Dermot Mulroney came in for a bit. We actually named the production “Pals” off a reference from Young Guns [Laughs]. We were just so stoked to have him, and he got a kick out of that. The movie had been together and fallen apart several times, but the cast that we got was the way that it was meant to be. It was perfect. 


Person with dreadlocks intensely stares at a glowing green ring in a dimly lit room. Warm tones and blurred background create a dramatic mood.
Image courtesy of Independent Film Company

Ethan Hayworth is a terrifying character largely because of how casually he exercises his power. When working with Justin Long, what conversations did you have about subverting the traditional seductive vampire archetype and leaning into something much colder?


Ryan Prows: It was cool. I’ve seen him say this in interviews too, so I don’t feel like I’m speaking out of school, but like I was joking that he was a vampire traditionalist, where he was like ‘Do I get like the fangs and the contact lenses?’ And I was like, ‘No, that’s not this movie’ [Laughs]. 


Beyond us building this world of the vampires and the rules of that, I feel like it helped kind of [answer] a lot of his questions. He really dug into the character's backstory, including his military background. He brought a lot of that to bear. Though it wasn’t something we were talking a lot about, he worked on what his relationship was with his father and how that would play out in full view of the movie itself, and the trauma of whatever his childhood was, and bringing it to the forefront, and talking about all that without it being a flashback. 


He really sank in on that and focused on that. I thought it was smart how he saw the opportunity there and built that out. It wasn’t us talking through his process or the character too much; more, he wanted the physical nuts and bolts of police training and what he would do in certain situations. 


NIGHT PATROL balances a pulpy, entertaining tone with very real and heavy themes, particularly around the LAPD’s treatment of Black communities. As a filmmaker, what conversations do you hope to open up, and how do you hope audiences will receive the film? 


Ryan Prows: We really wanted to do our due diligence on the authenticity of those worlds, specifically by working with community leaders, public housing, gang and gang-intervention programs, and the Black community at large. We really wanted to drill that down. We worked with some police on the tactical nuts and bolts as well. 


Obviously, we hope it sparks, if not a conversation, at least a continuing conversation about this plight that has been going on forever and continues. We kind of refer to it in the script as this never-ending war that will not be satiated. We worked on the script 7-8 years ago, and it feels like we could have been writing it yesterday.

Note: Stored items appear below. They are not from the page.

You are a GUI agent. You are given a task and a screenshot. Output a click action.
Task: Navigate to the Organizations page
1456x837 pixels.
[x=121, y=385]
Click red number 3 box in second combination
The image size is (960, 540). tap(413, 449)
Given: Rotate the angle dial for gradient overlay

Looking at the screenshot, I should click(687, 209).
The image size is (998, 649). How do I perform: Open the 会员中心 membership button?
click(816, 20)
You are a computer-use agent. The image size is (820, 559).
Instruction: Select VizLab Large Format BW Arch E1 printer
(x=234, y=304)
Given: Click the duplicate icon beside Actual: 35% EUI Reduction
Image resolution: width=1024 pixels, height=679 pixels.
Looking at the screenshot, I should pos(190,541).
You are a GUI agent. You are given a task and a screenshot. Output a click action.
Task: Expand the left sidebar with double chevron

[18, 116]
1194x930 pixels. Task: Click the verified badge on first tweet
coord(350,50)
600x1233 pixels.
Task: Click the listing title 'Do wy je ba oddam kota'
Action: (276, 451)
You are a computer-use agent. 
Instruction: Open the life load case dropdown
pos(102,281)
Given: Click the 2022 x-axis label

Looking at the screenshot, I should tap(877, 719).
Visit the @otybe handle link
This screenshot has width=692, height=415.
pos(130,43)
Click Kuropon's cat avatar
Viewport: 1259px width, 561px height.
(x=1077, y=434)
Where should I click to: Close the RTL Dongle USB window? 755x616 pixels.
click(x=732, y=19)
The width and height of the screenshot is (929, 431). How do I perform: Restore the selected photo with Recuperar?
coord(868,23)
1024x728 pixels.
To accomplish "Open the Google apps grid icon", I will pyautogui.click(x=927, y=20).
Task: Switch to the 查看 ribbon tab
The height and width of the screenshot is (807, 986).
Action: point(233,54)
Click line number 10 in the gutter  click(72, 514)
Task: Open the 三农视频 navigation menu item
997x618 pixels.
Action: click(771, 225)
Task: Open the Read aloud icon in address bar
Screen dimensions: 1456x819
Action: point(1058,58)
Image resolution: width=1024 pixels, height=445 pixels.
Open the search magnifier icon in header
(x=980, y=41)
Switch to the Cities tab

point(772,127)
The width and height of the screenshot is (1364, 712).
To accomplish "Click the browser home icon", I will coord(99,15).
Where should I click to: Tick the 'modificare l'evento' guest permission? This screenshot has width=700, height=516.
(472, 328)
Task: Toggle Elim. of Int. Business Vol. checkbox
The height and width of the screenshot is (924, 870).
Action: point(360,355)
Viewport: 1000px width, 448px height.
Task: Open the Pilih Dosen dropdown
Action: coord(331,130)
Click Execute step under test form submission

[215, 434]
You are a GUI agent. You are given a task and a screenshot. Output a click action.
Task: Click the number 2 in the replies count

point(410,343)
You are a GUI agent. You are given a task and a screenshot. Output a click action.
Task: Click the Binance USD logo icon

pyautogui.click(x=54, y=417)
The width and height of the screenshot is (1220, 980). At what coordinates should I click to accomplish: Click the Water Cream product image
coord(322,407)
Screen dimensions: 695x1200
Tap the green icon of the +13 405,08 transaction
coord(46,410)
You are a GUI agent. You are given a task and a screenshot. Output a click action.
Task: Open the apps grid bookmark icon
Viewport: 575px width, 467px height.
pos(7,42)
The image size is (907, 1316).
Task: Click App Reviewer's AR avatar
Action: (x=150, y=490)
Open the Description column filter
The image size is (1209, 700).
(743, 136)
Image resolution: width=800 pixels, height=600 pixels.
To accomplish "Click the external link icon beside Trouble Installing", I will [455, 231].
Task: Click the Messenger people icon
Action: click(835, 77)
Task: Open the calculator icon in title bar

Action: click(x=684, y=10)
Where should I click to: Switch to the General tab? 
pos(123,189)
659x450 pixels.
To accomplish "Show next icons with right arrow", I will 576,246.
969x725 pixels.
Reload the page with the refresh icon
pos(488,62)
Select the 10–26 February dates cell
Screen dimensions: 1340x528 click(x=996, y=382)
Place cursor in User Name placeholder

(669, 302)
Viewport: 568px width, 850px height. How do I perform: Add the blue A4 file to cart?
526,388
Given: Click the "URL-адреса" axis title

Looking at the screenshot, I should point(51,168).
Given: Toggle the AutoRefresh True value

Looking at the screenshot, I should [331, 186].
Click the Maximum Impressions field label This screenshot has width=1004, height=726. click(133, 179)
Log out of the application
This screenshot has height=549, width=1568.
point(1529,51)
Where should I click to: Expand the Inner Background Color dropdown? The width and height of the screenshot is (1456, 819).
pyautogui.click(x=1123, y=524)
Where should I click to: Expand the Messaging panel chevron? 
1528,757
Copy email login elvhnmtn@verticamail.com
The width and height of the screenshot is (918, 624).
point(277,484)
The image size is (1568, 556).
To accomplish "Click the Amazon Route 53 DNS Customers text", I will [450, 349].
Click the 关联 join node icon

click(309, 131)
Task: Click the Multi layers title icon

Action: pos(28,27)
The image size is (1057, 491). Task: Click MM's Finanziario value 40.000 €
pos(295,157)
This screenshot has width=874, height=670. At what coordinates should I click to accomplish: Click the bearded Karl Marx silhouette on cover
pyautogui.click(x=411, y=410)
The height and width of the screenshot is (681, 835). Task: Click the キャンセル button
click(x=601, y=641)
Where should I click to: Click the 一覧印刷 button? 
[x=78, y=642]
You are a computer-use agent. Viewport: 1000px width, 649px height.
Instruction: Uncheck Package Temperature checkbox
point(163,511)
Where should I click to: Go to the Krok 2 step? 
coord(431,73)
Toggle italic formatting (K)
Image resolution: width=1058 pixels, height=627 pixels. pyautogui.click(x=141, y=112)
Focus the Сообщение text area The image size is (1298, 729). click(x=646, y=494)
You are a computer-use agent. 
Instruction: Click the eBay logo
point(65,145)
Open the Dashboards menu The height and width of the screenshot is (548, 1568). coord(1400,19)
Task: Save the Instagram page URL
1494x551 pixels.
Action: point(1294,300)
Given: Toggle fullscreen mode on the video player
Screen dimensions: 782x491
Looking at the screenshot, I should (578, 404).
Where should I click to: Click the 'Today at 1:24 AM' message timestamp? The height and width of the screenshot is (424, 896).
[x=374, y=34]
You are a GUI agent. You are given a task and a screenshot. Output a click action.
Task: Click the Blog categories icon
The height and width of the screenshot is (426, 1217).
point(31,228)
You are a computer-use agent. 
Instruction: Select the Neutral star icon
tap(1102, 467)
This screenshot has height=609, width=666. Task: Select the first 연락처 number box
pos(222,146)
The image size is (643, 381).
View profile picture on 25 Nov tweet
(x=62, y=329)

It’s really cool to have fun and not soapbox too much in it, but [it’s important to remember] that there are real people in this, there’s a real community that we’re talking about. There’s a real plight that we’re actually trying to shed light on, or continue to shed light on, or tell that story. The team has been so into what people get out of it, what they take away, and what they talk about. I’m excited to see what happens and what spins out of it.


NIGHT PATROL arrives exclusively in theaters January 16, 2026.